Después de años de distancia, críticas cruzadas y diferencias internas, Vicente Fox y Felipe Calderón volvieron a aparecer juntos bajo las siglas del PAN. El reencuentco se dio en un evento partidista donde ambos exmandatarios compartieron escenario con la dirigencia blanquiazul, en un gesto que busca cerrar heridas y reagrupar fuerzas rumbo a los próximos procesos electorales.
La relación entre Fox, Calderón y el PAN se había desgastado desde que dejaron la presidencia. Señalamientos públicos, desencuentros con dirigencias estatales y posturas distintas sobre el rumbo del partido marcaron su distanciamiento. Incluso en elecciones pasadas, ambos optaron por mantenerse al margen de la estructura oficial panista, lo que generó especulaciones sobre una ruptura definitiva.
Ahora el mensaje es otro.

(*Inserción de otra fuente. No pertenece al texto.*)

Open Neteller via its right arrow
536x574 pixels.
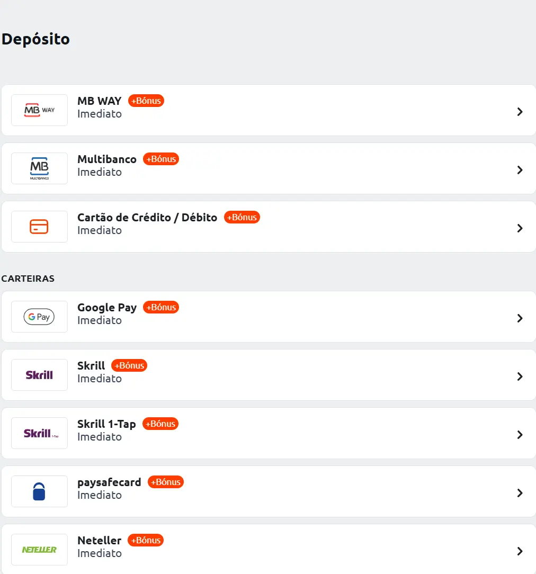tap(520, 551)
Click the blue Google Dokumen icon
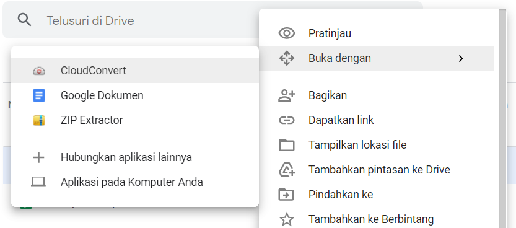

En su reaparición, Fox y Calderón coincidieron en la necesidad de unidad para enfrentar al partido en el gobierno. Hablaron de experiencia, institucionalidad y de la responsabilidad que tienen como exjefes del Ejecutivo para sumar al proyecto panista. La dirigencia nacional, por su parte, les abrió las puertas y destacó que su trayectoria aporta peso político y reconocimiento.
El acto no pasó desapercibido. Militantes de distintas generaciones se dieron cita para ver juntos a quienes gobernaron México entre 2000 y 2012. Para unos fue un símbolo de reconciliación; para otros, una jugada estratégica para mostrar músculo ante la militancia y ante la opinión pública.
Analistas coinciden en que la reaparición conjunta busca enviar dos señales: hacia adentro, que el PAN puede cerrar filas pese a sus divisiones; hacia afuera, que los expresidentes siguen siendo figuras activas con capacidad de convocatoria.
Fox y Calderón dejaron claro que no aspiran a cargos, pero sí a influir en la ruta del partido. Tras años de distanciamiento, su regreso al escenario panista marca un nuevo capítulo para Acción Nacional, que apuesta por la unidad como bandera para recuperar terreno.